__Task details__. Your output must hold every entry exactly as written and none of the pictures.
── Data section
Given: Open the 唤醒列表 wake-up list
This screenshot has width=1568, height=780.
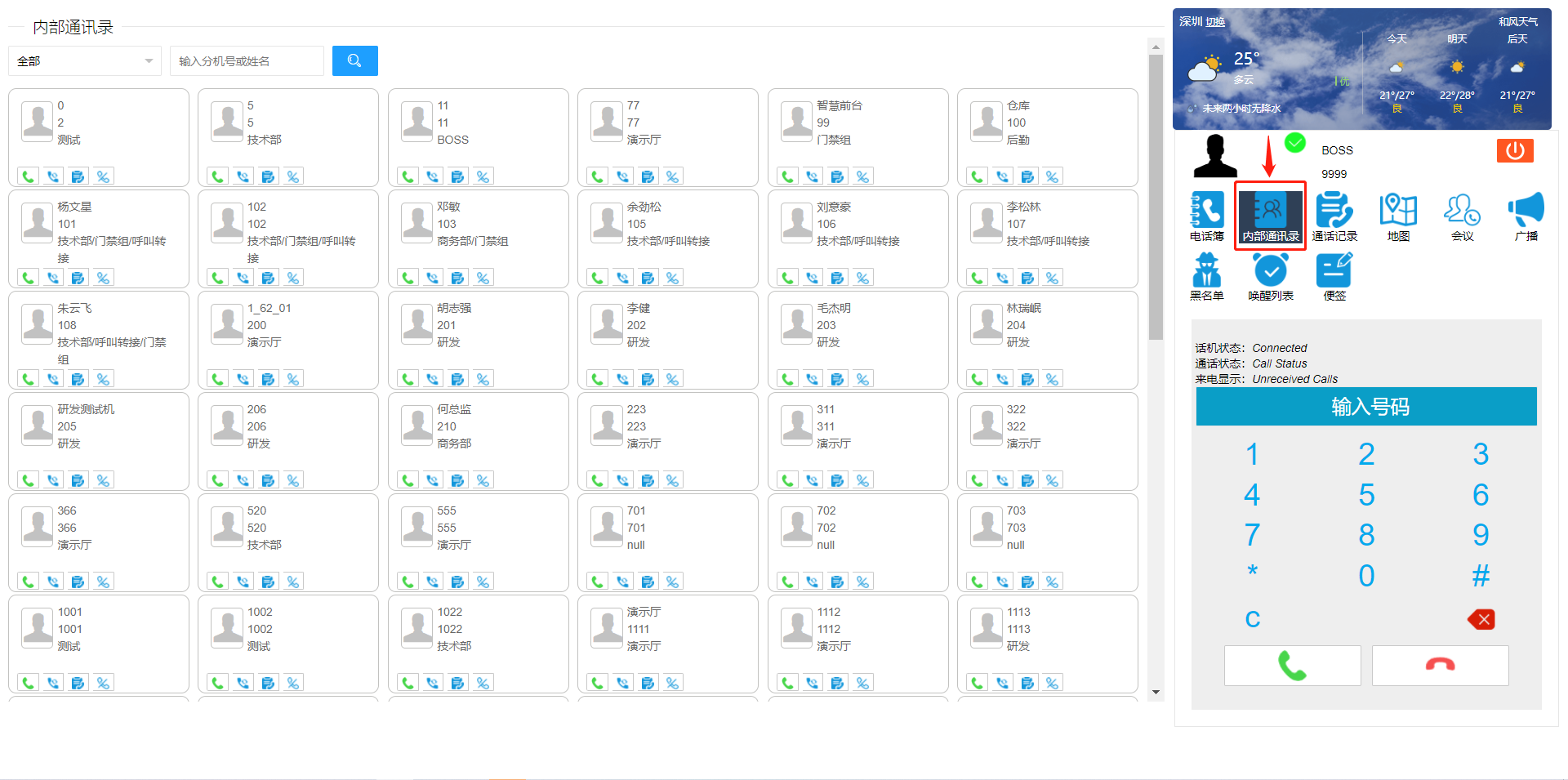Looking at the screenshot, I should click(x=1271, y=275).
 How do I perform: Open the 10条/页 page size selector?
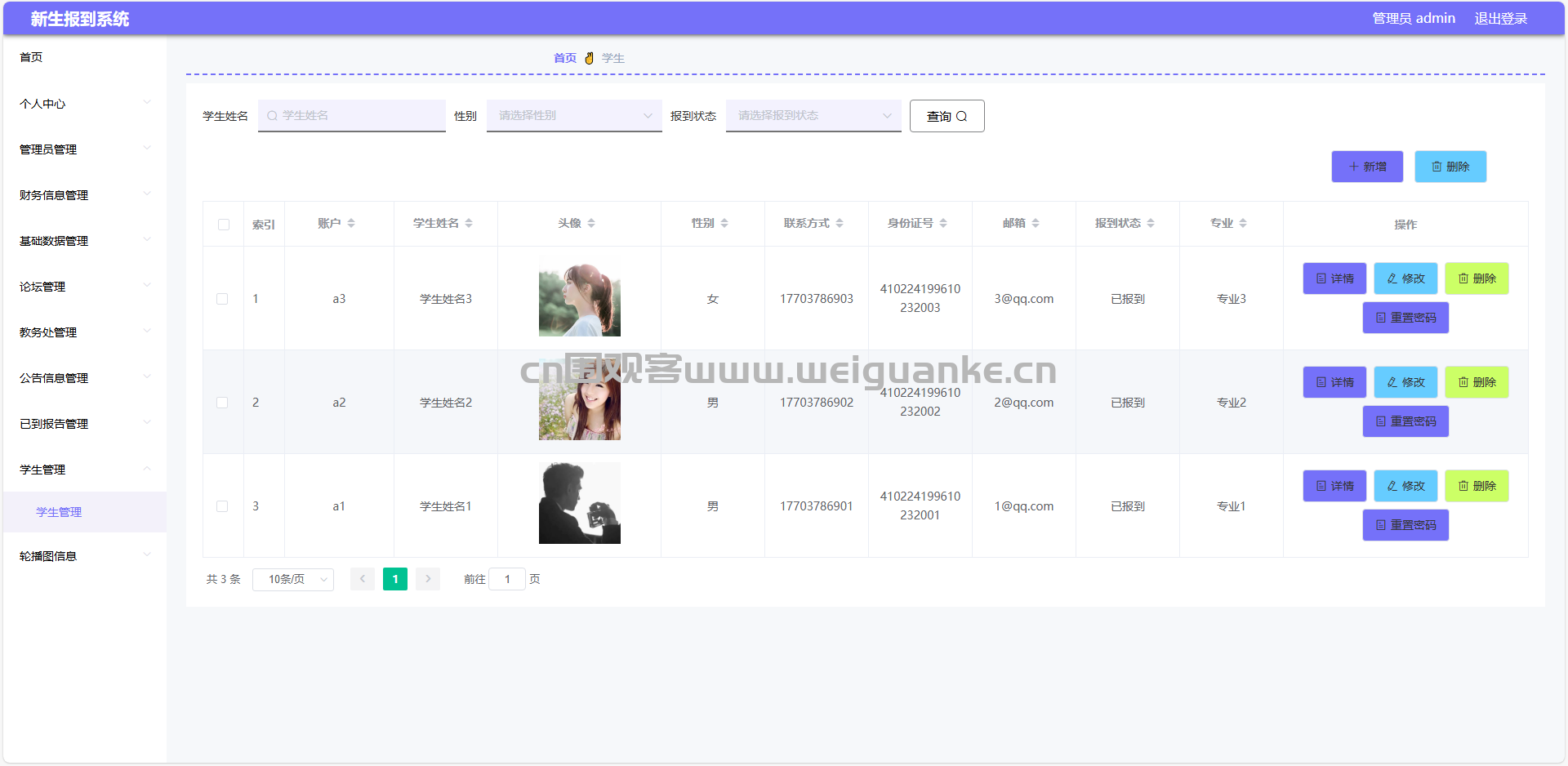click(x=293, y=579)
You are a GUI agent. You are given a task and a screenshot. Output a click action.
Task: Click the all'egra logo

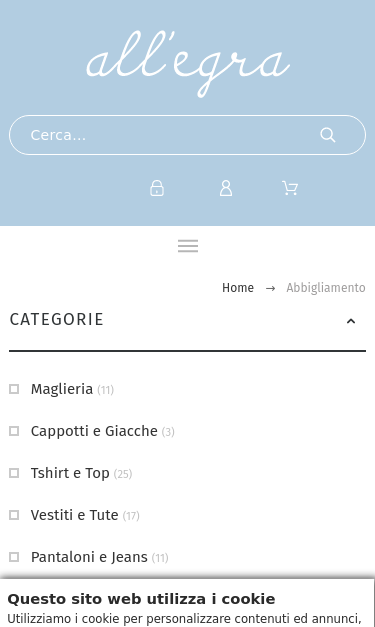pos(188,64)
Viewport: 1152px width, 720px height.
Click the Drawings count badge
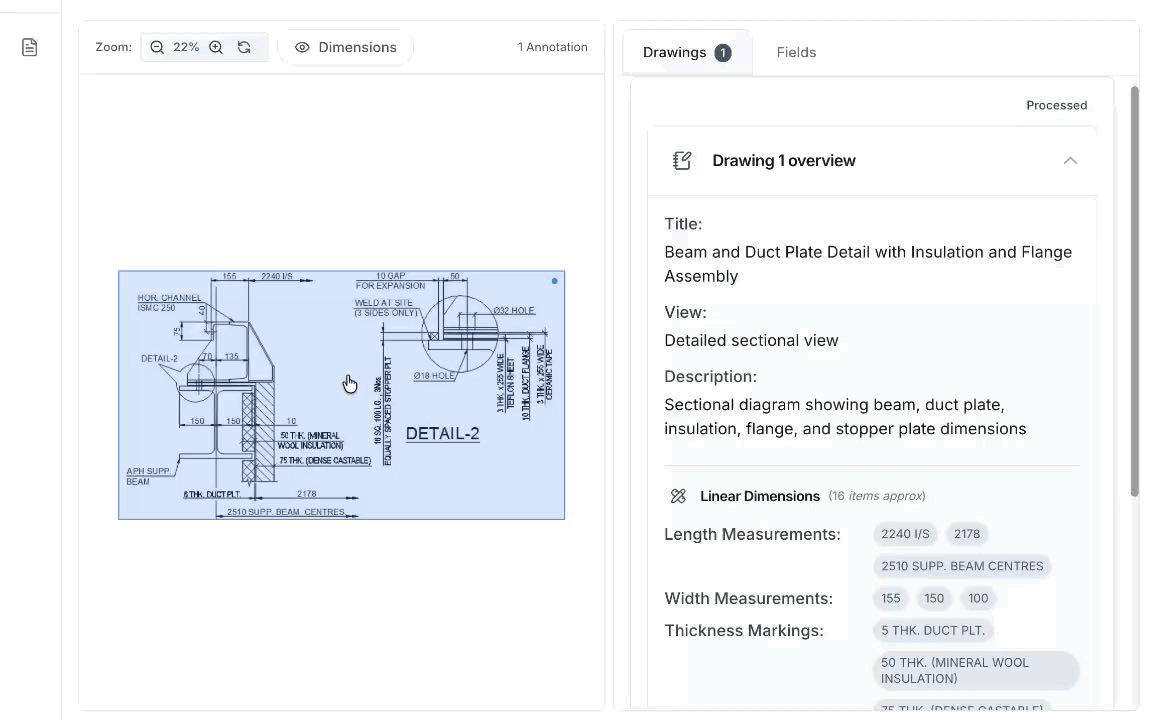pos(722,53)

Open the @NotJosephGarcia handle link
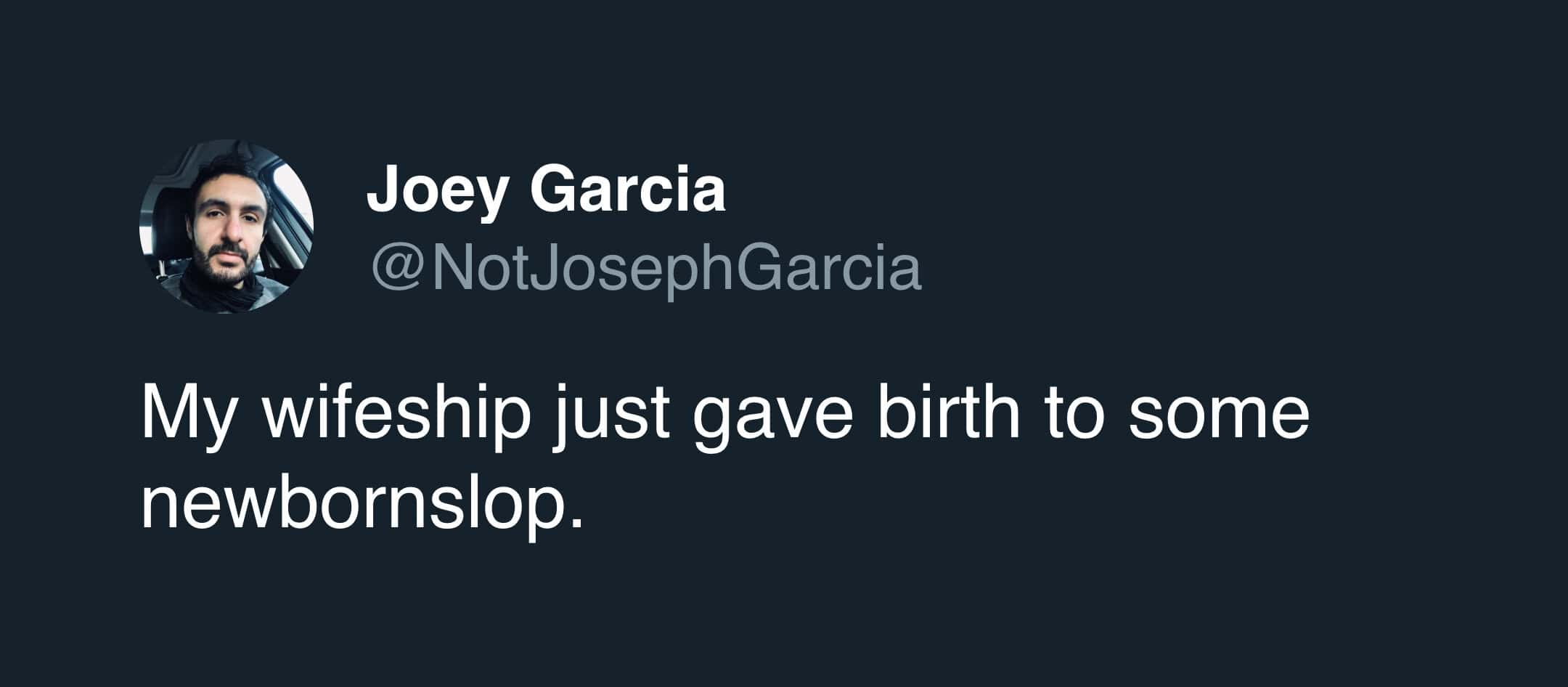click(646, 270)
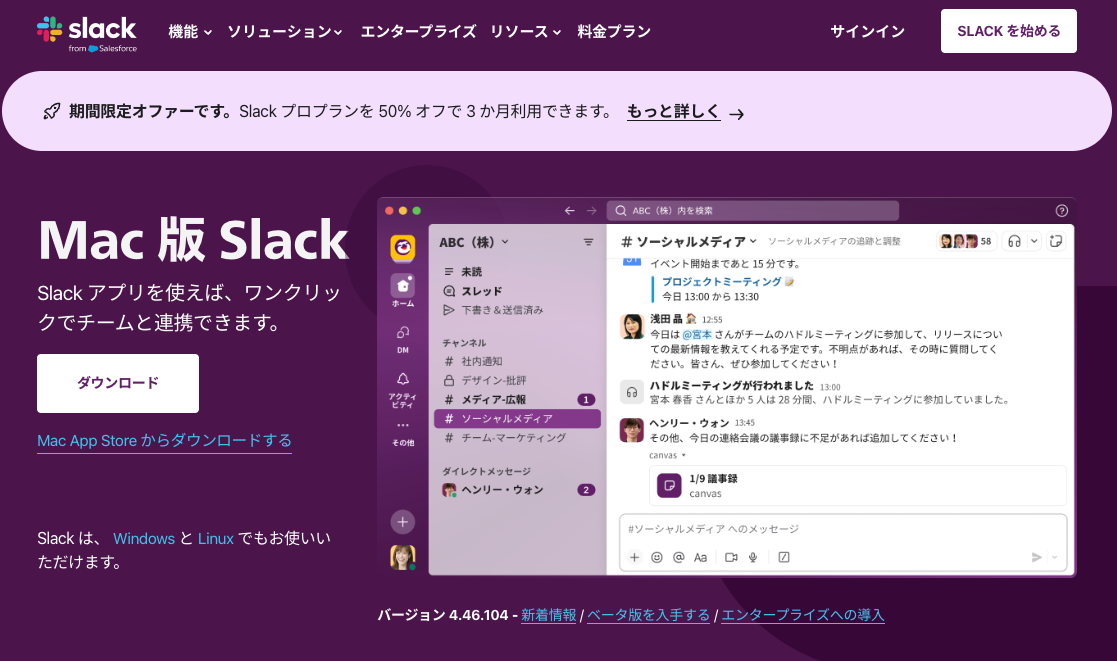Open the 料金プラン menu item
The width and height of the screenshot is (1117, 661).
coord(613,31)
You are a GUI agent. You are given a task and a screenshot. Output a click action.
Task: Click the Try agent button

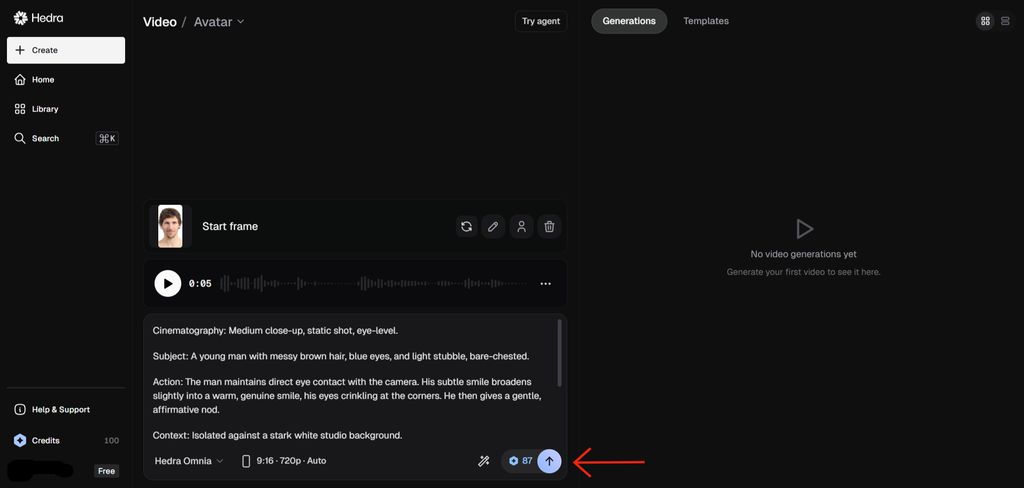point(541,21)
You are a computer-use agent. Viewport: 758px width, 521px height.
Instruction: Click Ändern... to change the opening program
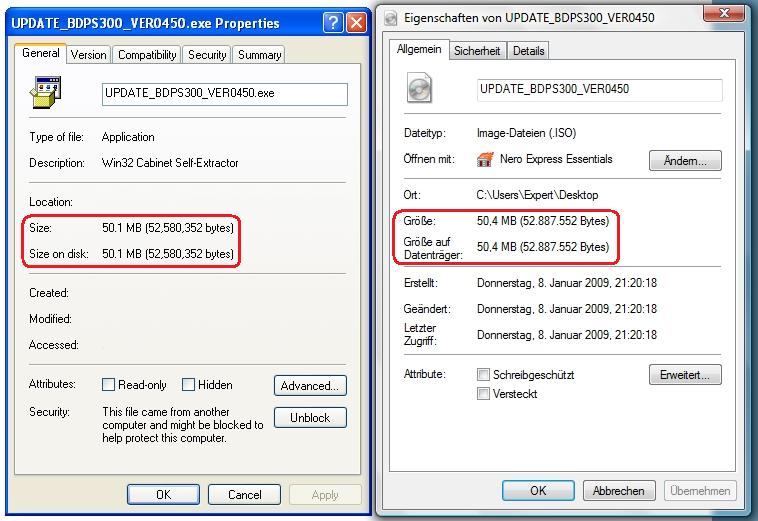click(x=685, y=160)
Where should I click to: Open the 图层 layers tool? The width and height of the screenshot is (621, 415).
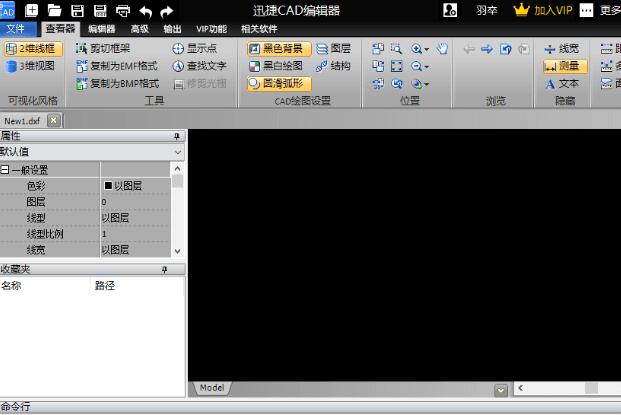click(x=333, y=48)
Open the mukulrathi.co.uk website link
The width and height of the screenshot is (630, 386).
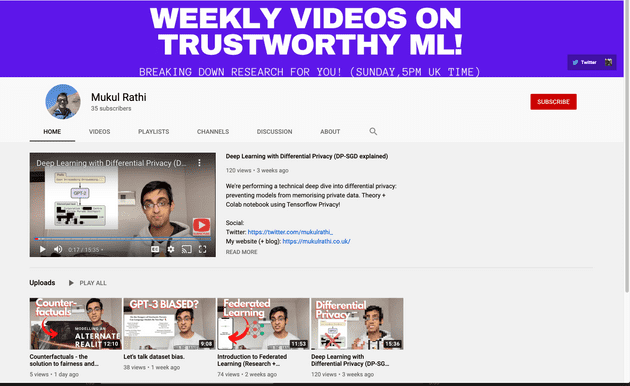click(316, 241)
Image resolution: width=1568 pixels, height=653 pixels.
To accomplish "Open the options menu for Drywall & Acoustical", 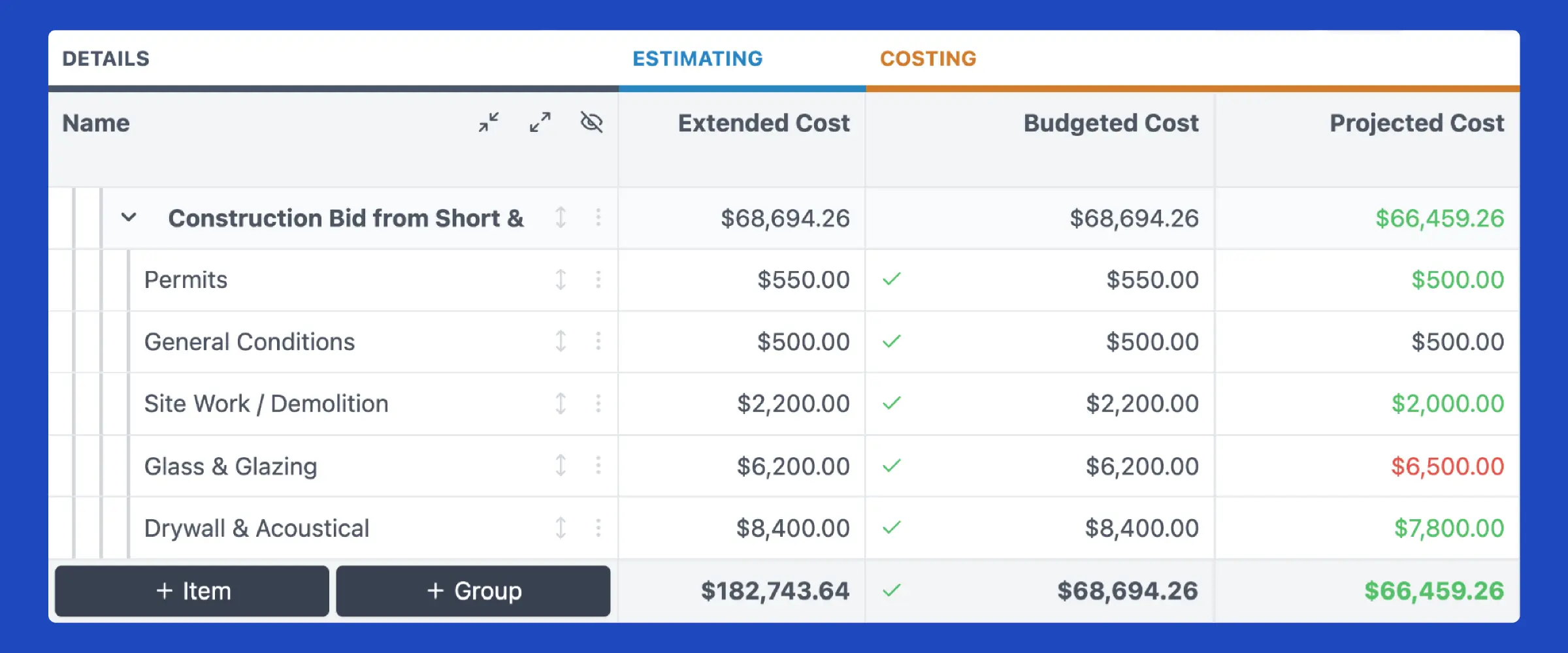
────
__Response__.
Given: Open the 唤醒列表 wake-up list
This screenshot has width=1568, height=780.
Looking at the screenshot, I should click(x=1271, y=275).
 How do I perform: Open the 10条/页 page size selector?
click(x=293, y=579)
You are a GUI agent. You are given a task and a screenshot. Output a click action.
Task: Click the all'egra logo

pos(188,64)
Viewport: 1152px width, 720px height.
Click the Drawings count badge
pos(722,53)

Open the @NotJosephGarcia handle link
click(646, 270)
Open the 料金プラン menu item
The width and height of the screenshot is (1117, 661).
coord(613,31)
You are a GUI agent. You are given a task and a screenshot. Output a click action.
Task: Click the Try agent button

point(541,21)
You are a computer-use agent. Viewport: 758px width, 521px height.
Instruction: Click Ändern... to change the opening program
click(x=685, y=160)
Where should I click to: Open the 图层 layers tool? The width and height of the screenshot is (621, 415).
click(x=333, y=48)
Open the mukulrathi.co.uk website link
The width and height of the screenshot is (630, 386).
click(316, 241)
Image resolution: width=1568 pixels, height=653 pixels.
To accomplish "Open the options menu for Drywall & Acoustical", 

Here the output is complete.